Our country has arrived at a moment of profound political significance. For some time, the prime minister knew her deal would not pass in parliament, and all along she has mocked members of all parties with her blathering blandishments. A good deal. The only deal. A deal that is in the national interest.
Even behind closed doors, Theresa May’s government has excluded MPs – including successive Brexit secretaries – from the details of the negotiations.
And yesterday, a week after parliament held the government in contempt for hiding its legal advice on the deal, May again ignored MPs by blocking their ability to hold the vote.
I did not become an MP last year to get a better seat as a spectator as my country is sunk by a government that is as incompetent as it is callous, and that is why I picked up the mace.
Now, I am aware that for the vast majority of people a gangly man in moleskin trousers holding a 5ft golden rod might look a bit odd. But I work in a very odd place, which rests heavily on symbol and ritual.
The mace has for 500 years represented the authority invested in parliament by the crown. By abandoning the vote, May was again abandoning the principle that her authority rests on the consent of the MPs and their constituents.
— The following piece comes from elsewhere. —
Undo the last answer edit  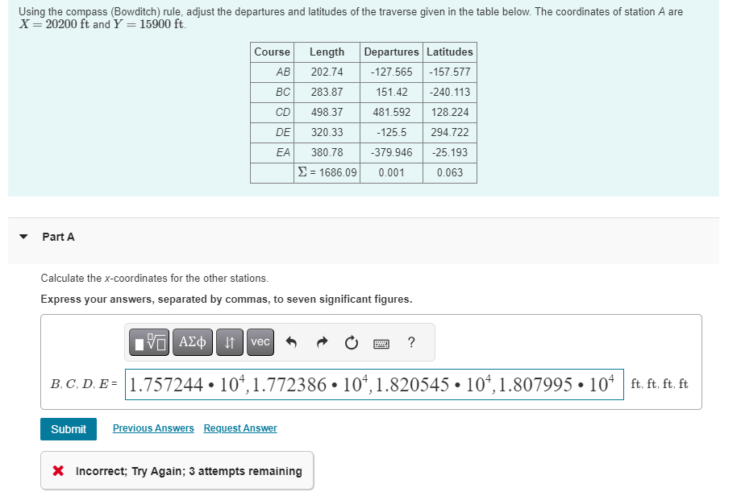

I am not the first MP to pick up the mace. Other members have picked it up when the parliamentary system has not been working, or when it has been exploited by a cynical executive.
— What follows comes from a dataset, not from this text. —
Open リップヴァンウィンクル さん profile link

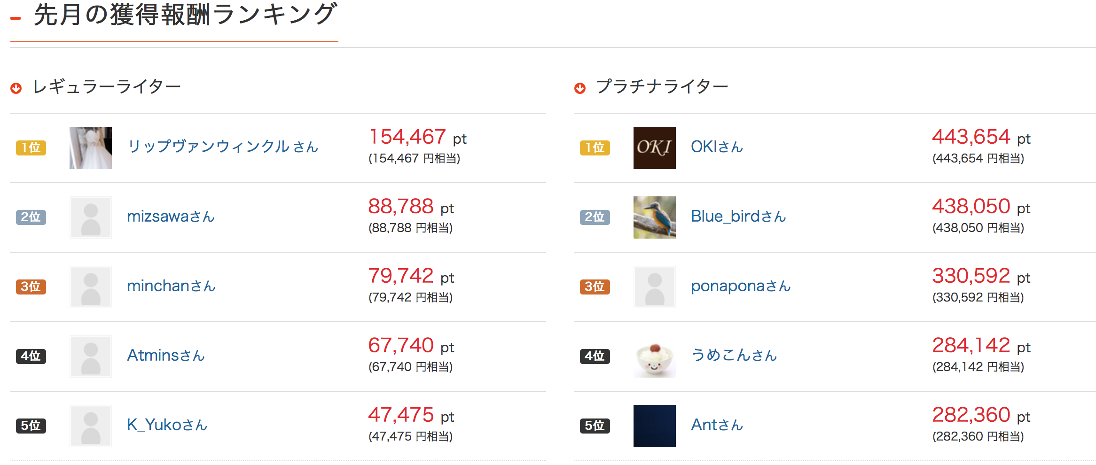(x=223, y=147)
Yesterday May was trying to obscure in procedure her contempt of parliamentary democracy, so I wanted to do something simple to show what she was up to. By ruling without the authority of the parliament, the Tories made the ceremonial mace into a tawdry ornament, devoid of meaning and value.
While I appreciate that May feels personally humiliated, and wanted to escape what was expected to be a three-figure defeat, she has nowhere to escape to.
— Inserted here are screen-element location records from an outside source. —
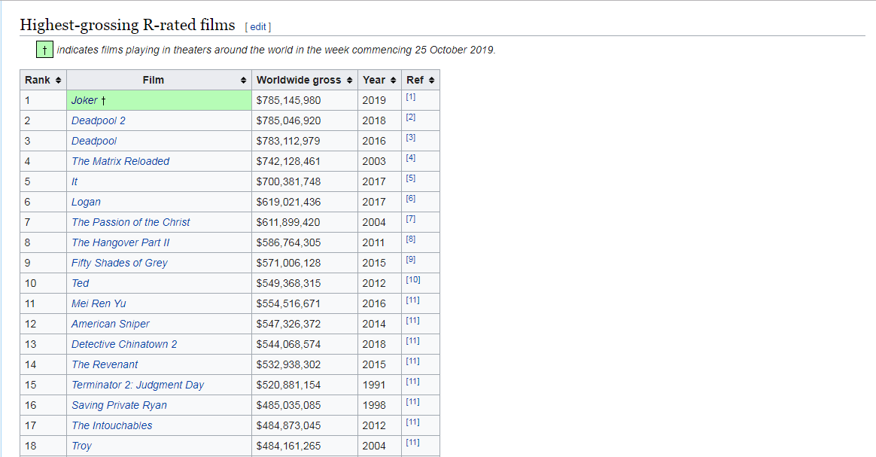The height and width of the screenshot is (457, 876).
Task: Open Terminator 2: Judgment Day page
Action: (x=138, y=385)
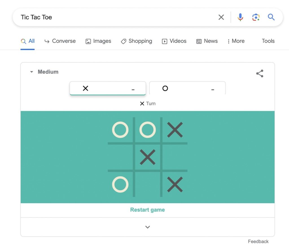Start a voice search with the microphone icon
Image resolution: width=289 pixels, height=246 pixels.
(x=240, y=17)
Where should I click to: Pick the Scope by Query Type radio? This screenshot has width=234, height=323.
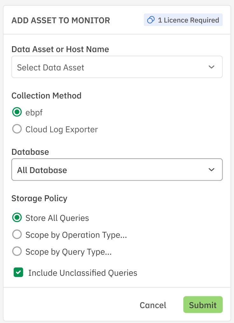tap(17, 252)
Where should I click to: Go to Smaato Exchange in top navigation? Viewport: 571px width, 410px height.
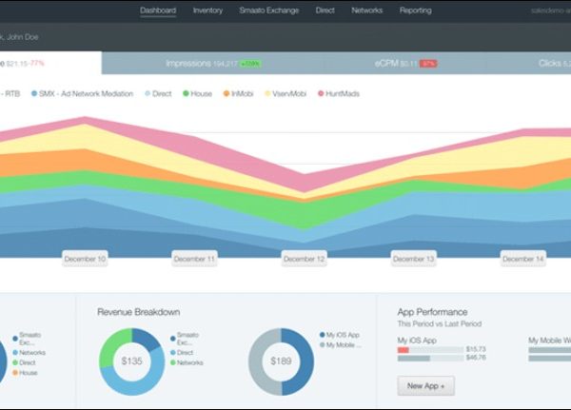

Instead of facing the music at home, she is back in Europe playing for time and making the same arguments to perhaps get non-binding assurances to a deal that is already signed.
Rather than bringing parliament a rebranded fait accompli, the prime minister should be working on building consensus on a deal here that she can then bring to Europe. This was what the EU did for the Brexit negotiations, and it has proved an effective strategy.
And if our prime minister is unable to unite MPs around a deal, she is simply unfit to hold office and should step aside for a Labour party that can.